In the pursuit of transitional justice, legislation is often the mechanism for resolving historical injustices, but legal remedies often rely on the politicization of memory.[5] Law can easily write and rewrite history – at the high cost of silencing dissent, obscuring other voices, and administering a notion of fairness that may not hold for all. The neat binaries required by the courtroom — right versus wrong, truth versus lie, victim versus perpetrator — may diminish the complexities, ambiguities, and complicities found in the archives of oral and written memories.

Reconciliation involves rethinking old emotions and attitudes, rebuilding relationships, and confidence in a shared future. While a useful conceptual framework, theory, and practice are so often misaligned. Maybe the very notion of reconciliation warrants closer scrutiny: its implementation is often transient, superficial, and short-sighted. It may be appropriated as an ideological tool rather than an institutional process. It may even reflect and reinforce existing structural divisions.[6]

Perhaps this definition of reconciliation would prove more useful: a transformative fiction that confers a moral unity upon the related events.[7] Reconciliation is not an empirically-defined, quantifiable end-state but a vague and elusive process – its success calls for a deeper understanding of the complex relationships between truth, justice, healing, and peace.

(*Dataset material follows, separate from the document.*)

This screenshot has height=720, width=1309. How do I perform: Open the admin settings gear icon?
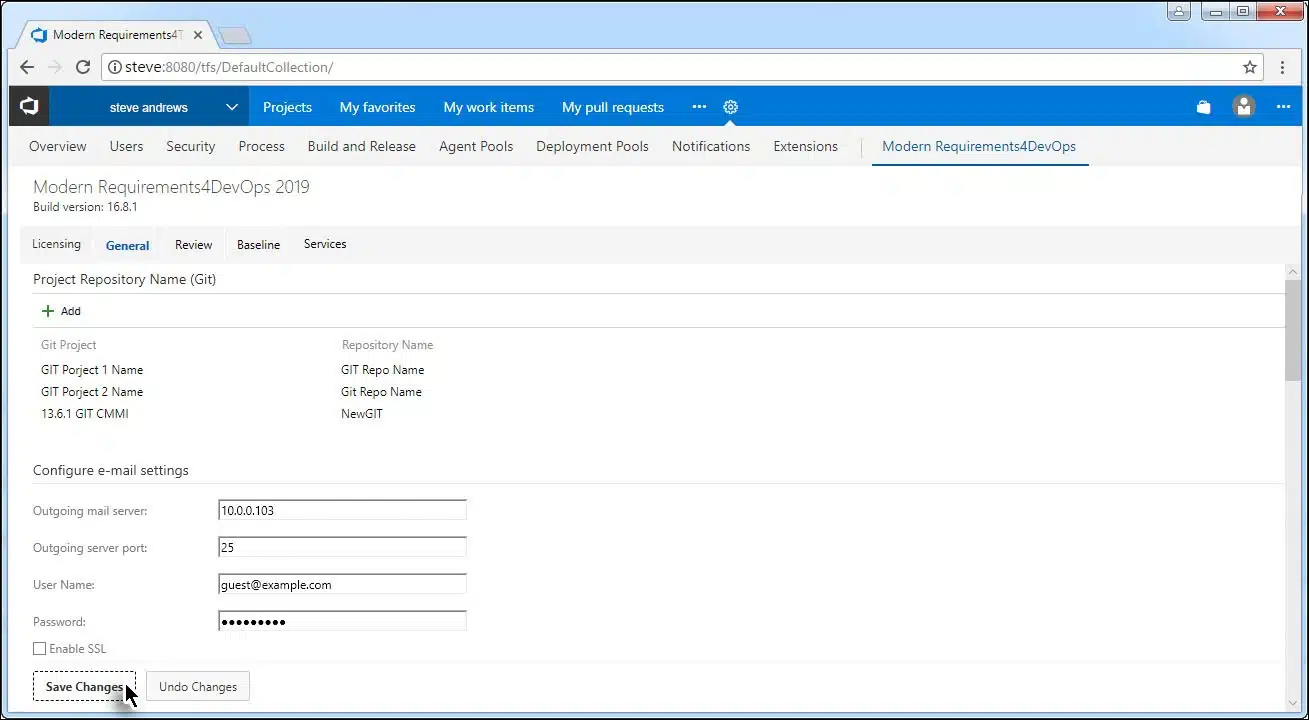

Read part I of this series – “The 20th Century’s First Genocide: Not the Holocaust, but the Herero

About the author: Before interning at PCRC, Clara’s undergraduate study spanned the humanities – anthropology, philosophy, psychology, and linguistics – prompting her to embark on community and education projects in South Africa, Australia, and Southeast Asia. She hopes to return for a Master’s in Comparative Literature and to help address humanitarian issues – especially those of poverty, conflict, and displacement – through journalism and research.  


[1] Hamrick, Ellie, and Haley Duschinski. “Enduring injustice: Memory politics and Namibia’s genocide reparations movement.” Memory Studies (2013): 1750698017693668.

[2] Nadler, Arie, and Tamar Saguy. “Reconciliation between nations: Overcoming emotional deterrents to ending conflicts between groups.” The psychology of diplomacy (2004): 29-46.

[3] Hamrick, Ellie, and Haley Duschinski. “Enduring injustice: Memory politics and Namibia’s genocide reparations movement.” Memory Studies (2013): 1750698017693668.

[4] Cox, Marcus. “State building and post-conflict reconstruction: lessons from Bosnia.” Geneva: Centre for Applied Studies in International Negotiations (2001).

[5] Bargueño, David. “Cash for Genocide? The Politics of Memory in the Herero Case for Reparations.” Holocaust and Genocide Studies 26.3 (2012): 394-424.

[6] Little, Adrian. “Disjunctured narratives: rethinking reconciliation and conflict transformation.” International Political Science Review 33.1 (2012): 82-98.

[7] Moon, Claire. “Narrating political reconciliation: Truth and reconciliation in South Africa.” Social & Legal Studies 15.2 (2006): 257-275.